TechDirt reports
Wilson, North Carolina's Greenlight [publicly-owned ISP], has had to disconnect one neighboring town or face violating state law. With state leaders tone deaf to the problem of letting incumbent ISPs write such laws, and the FCC flummoxed [by a federal court] in its attempt to help, about 200 home Internet customers in [the town of] Pinetops will thus lose access to gigabit broadband service as of October 28
[...] Greenlight's fiber network provides speeds of 40Mbps to 1Gbps at prices ranging from $40 to $100 a month, service that's unheard of from any of the regional incumbent providers (AT&T, CenturyLink, Time Warner Cable) that lobbied for the protectionist law.

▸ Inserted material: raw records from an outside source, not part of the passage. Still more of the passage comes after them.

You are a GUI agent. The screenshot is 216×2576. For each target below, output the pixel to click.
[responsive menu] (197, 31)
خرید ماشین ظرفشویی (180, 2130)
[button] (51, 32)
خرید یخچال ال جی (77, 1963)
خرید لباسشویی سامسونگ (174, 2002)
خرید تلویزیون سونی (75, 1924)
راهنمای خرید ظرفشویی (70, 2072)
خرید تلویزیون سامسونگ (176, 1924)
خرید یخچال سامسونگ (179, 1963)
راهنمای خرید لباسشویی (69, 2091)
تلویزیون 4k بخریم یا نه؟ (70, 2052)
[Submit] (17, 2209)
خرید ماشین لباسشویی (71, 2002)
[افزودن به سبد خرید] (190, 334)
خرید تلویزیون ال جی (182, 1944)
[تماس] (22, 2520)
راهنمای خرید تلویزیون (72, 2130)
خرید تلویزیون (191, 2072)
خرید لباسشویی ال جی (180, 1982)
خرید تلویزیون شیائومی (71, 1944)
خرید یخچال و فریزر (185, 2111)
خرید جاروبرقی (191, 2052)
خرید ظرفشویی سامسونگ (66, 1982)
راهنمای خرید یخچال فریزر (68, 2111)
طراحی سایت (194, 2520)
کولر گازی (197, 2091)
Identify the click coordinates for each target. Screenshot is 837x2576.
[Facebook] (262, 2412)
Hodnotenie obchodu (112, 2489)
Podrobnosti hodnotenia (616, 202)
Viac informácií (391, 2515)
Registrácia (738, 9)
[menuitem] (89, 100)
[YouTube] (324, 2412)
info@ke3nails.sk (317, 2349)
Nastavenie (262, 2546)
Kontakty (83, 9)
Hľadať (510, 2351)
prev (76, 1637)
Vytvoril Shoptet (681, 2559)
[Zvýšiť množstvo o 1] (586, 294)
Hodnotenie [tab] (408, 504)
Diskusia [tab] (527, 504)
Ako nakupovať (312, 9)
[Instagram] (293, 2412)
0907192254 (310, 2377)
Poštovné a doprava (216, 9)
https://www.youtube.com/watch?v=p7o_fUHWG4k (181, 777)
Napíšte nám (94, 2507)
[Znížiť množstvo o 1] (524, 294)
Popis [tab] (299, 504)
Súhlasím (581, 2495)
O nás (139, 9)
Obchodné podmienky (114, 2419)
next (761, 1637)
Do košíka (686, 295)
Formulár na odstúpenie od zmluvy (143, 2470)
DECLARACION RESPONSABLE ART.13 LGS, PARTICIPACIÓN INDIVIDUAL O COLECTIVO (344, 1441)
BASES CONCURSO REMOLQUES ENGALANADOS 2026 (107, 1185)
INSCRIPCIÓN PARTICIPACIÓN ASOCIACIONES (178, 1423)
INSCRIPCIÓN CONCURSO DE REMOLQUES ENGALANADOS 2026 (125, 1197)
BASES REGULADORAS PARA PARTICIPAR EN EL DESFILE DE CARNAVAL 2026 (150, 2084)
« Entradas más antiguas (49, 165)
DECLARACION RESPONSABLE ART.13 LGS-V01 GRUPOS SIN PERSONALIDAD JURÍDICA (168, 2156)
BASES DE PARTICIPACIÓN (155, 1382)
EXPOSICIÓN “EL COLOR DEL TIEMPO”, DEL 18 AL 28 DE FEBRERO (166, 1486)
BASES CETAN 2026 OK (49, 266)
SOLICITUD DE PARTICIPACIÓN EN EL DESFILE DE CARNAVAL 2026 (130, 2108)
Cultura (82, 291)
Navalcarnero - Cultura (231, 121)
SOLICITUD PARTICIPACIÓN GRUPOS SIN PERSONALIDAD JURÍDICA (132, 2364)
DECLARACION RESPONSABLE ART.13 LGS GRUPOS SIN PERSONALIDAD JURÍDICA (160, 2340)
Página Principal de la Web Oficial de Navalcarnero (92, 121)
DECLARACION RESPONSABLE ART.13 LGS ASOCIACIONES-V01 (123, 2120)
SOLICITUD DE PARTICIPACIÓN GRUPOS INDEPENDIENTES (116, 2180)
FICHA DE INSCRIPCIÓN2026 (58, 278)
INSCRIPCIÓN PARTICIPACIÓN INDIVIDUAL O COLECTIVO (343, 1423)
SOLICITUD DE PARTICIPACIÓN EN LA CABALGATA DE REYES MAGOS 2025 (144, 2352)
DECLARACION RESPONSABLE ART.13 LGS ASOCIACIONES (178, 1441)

Previously, the community of Pinetops only had access to sluggish DSL Service from CenturyLink.
Related:
Muni ISP forced to shut off fiber-to-the-home Internet after court ruling (Ars Technica)
Previous: Appeals Court Rules the FCC Cannot Override State Laws Banning Municipal ISPs
(Score: 3, Insightful) by edIII on Tuesday September 20 2016, @09:51PM
If everyone shorted their properties together, and then recorded those sales, government would have no choice but to alter property taxes.
It was enormously successful in Las Vegas (claims for adjustment). Property prices tanked by over 50%, and instead of paying the thousands of dollars in taxes on some properties, the owners simply sued the city. Properties were re-appraised, and indeed, the city had no choice but to lower the property taxes.
If property taxes are in any way associated with the last selling price, that is quite easily to manipulate.
They should have a multi-pronged approach including demanding re-appraisals, funding progressive candidates, and basically making life pure fucking hell for the government officials there.
Technically, lunchtime is at any moment. It's just a wave function.
(Score: 2) by Grishnakh on Wednesday September 21 2016, @03:20PM
That's all nice and well, but the state-level politicians who are in the pockets of Comcast aren't going to give a shit. They have nothing to do with local property taxes, and the state budget has nothing to do with local property taxes.